EXTRACTED MATERIAL:
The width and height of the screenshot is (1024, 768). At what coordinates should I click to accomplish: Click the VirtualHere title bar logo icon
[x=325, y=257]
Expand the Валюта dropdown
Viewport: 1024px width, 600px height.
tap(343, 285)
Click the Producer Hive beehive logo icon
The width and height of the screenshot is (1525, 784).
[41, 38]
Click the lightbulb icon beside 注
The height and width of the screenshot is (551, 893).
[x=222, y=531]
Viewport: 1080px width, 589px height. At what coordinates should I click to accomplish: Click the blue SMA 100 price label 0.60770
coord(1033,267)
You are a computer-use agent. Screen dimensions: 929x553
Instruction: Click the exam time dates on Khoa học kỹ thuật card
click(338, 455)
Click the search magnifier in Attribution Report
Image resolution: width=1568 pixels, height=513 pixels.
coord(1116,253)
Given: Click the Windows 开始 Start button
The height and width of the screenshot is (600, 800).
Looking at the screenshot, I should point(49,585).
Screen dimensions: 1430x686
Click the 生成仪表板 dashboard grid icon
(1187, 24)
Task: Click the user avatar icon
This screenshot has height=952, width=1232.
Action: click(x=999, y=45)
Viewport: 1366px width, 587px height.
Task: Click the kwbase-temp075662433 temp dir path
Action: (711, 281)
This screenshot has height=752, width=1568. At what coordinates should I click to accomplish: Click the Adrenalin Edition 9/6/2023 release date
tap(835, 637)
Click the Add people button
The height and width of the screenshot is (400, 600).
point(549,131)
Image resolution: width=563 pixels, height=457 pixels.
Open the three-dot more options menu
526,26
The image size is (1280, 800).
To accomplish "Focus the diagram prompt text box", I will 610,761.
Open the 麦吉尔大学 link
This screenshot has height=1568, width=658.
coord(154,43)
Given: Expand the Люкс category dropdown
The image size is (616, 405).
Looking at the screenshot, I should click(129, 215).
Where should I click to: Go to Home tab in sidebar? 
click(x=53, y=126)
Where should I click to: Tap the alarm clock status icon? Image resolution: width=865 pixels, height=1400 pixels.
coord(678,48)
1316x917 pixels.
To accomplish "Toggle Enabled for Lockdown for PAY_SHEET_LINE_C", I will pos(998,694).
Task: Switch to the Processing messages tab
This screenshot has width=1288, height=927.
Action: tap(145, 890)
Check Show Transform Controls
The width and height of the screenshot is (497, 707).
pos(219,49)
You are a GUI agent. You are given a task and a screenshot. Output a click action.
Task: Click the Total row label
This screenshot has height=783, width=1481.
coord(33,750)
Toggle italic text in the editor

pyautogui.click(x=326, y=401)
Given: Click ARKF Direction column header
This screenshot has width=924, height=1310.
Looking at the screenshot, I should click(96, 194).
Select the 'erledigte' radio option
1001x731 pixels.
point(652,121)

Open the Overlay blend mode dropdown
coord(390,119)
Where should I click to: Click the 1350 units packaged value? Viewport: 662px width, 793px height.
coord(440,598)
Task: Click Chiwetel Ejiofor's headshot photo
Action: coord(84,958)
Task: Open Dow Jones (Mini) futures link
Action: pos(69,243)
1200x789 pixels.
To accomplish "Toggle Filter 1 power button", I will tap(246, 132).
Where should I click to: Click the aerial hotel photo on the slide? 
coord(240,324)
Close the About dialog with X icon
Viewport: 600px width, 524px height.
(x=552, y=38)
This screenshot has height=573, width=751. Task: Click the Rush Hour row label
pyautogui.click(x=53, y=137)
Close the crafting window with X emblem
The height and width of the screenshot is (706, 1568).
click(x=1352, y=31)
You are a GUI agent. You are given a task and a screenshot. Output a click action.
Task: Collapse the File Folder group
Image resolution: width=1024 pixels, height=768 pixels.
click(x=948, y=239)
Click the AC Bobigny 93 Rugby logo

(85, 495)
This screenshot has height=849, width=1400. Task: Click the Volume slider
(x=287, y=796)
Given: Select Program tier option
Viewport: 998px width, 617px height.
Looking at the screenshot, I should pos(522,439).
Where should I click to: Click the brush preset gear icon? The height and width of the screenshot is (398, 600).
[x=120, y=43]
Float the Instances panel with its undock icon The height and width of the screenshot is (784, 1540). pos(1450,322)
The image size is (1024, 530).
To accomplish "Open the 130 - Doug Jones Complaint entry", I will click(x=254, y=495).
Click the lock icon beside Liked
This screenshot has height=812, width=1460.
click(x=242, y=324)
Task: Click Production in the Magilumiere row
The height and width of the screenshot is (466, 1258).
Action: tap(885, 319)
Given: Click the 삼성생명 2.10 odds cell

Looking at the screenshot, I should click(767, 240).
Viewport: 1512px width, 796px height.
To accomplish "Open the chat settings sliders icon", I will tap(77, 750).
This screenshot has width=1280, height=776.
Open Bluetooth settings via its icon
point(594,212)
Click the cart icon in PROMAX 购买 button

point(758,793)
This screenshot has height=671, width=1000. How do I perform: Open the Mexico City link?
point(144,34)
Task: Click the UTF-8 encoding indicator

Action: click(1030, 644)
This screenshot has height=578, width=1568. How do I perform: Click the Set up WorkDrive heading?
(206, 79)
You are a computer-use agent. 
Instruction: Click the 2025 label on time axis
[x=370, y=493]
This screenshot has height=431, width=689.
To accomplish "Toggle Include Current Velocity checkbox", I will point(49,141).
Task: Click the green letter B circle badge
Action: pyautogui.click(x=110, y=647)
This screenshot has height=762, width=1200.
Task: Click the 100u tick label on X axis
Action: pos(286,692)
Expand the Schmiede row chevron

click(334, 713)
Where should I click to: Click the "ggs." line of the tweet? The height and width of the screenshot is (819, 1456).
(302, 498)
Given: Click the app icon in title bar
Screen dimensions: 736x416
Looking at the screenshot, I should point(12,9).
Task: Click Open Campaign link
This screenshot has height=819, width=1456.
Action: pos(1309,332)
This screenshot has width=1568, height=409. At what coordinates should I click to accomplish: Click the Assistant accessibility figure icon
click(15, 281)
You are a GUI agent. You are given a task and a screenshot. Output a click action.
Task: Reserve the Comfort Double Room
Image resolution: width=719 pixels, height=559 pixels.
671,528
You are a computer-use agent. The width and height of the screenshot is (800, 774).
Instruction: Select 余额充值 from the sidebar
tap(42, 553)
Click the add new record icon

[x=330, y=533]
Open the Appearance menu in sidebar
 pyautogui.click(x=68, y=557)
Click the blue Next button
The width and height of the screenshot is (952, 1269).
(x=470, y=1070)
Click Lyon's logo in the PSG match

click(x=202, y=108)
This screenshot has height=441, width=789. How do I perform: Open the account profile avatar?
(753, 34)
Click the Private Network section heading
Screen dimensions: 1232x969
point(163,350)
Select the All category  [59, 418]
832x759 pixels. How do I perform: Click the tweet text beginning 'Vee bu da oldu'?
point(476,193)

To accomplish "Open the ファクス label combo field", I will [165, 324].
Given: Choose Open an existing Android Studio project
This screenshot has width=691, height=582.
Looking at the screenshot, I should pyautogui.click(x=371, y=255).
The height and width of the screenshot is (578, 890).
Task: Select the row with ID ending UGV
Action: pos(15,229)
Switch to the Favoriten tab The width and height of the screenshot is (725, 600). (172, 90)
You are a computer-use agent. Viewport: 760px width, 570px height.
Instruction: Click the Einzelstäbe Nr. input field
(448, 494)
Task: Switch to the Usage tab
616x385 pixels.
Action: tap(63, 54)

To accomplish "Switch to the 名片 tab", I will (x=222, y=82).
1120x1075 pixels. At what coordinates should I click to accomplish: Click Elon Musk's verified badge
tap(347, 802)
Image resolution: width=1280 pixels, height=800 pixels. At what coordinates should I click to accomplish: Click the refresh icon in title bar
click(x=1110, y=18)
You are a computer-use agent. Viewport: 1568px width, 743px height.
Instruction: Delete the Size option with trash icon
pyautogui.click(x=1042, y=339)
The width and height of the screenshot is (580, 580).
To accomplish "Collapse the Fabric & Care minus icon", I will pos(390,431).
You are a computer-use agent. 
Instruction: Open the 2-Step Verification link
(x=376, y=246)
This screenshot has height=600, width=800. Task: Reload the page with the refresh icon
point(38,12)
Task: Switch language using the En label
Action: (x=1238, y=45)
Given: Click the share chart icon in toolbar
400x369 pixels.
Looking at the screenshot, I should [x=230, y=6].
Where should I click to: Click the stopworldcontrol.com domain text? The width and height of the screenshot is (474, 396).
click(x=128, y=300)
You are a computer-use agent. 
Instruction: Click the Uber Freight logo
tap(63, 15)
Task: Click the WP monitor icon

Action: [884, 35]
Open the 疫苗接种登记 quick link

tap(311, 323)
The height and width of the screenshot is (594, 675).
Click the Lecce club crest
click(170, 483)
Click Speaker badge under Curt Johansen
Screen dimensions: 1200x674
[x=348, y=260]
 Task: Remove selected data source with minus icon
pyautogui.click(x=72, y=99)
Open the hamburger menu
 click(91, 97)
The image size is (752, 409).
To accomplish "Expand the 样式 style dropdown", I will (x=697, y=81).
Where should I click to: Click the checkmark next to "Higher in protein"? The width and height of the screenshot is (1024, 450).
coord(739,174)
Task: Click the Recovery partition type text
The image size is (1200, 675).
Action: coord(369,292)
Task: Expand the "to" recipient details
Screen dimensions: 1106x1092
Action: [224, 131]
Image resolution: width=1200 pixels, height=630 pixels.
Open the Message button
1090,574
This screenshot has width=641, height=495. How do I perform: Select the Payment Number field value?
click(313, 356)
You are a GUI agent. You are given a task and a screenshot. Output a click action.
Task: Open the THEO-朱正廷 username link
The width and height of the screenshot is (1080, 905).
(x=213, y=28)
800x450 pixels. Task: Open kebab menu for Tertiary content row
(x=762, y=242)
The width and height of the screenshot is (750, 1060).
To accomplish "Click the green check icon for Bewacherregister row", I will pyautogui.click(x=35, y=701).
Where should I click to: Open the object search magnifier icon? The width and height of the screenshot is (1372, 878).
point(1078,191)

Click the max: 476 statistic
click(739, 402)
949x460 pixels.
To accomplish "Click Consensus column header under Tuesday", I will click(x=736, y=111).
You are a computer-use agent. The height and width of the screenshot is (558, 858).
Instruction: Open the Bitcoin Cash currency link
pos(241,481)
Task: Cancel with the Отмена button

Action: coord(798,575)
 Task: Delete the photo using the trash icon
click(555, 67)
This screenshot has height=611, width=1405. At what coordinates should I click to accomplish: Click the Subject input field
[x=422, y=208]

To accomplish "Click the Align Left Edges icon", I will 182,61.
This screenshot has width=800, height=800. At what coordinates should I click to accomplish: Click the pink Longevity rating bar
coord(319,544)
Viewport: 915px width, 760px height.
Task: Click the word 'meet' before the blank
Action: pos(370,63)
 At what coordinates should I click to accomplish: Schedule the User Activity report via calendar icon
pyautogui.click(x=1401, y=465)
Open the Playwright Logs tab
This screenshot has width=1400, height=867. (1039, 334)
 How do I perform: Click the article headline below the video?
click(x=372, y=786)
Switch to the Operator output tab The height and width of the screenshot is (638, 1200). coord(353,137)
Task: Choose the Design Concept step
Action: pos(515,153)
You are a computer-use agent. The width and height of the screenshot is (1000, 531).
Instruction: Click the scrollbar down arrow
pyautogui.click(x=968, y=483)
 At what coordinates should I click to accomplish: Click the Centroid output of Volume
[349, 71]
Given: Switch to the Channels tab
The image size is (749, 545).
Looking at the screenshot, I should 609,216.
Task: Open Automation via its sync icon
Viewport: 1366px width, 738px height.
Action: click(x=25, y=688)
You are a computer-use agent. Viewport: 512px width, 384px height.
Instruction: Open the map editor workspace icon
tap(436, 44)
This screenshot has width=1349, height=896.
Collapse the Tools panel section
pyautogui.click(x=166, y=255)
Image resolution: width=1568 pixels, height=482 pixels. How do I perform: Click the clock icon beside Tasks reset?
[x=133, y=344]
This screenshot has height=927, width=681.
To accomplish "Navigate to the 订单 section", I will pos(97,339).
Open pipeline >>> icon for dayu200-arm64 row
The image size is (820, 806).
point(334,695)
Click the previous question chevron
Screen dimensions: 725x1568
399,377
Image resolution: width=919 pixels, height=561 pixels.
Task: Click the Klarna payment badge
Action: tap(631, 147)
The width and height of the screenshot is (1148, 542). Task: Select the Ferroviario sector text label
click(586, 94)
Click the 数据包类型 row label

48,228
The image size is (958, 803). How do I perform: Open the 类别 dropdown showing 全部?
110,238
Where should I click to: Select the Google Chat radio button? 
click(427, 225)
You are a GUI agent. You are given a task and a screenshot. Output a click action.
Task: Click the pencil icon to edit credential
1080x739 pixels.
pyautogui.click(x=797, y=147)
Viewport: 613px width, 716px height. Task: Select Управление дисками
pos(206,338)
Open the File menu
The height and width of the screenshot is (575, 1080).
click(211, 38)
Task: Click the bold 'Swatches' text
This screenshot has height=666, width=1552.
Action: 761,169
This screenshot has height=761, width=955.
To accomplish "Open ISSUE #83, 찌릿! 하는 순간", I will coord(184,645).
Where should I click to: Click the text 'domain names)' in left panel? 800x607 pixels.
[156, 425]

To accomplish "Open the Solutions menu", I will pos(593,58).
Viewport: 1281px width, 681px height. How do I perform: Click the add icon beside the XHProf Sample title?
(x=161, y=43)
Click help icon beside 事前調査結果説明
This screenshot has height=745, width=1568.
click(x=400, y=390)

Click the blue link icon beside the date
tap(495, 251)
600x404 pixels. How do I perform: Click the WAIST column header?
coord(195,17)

TASK TO CARRY OUT: After locating the line with "This screenshot has width=691, height=582." in the material above, return it and each line after it exactly, ending at the line with "Switch to the Favoriten".

EXERCISE RESPONSE:
This screenshot has width=691, height=582.
Looking at the screenshot, I should pyautogui.click(x=371, y=255).
The height and width of the screenshot is (578, 890).
Task: Select the row with ID ending UGV
Action: pos(15,229)
Switch to the Favoriten tab The width and height of the screenshot is (725, 600). (172, 90)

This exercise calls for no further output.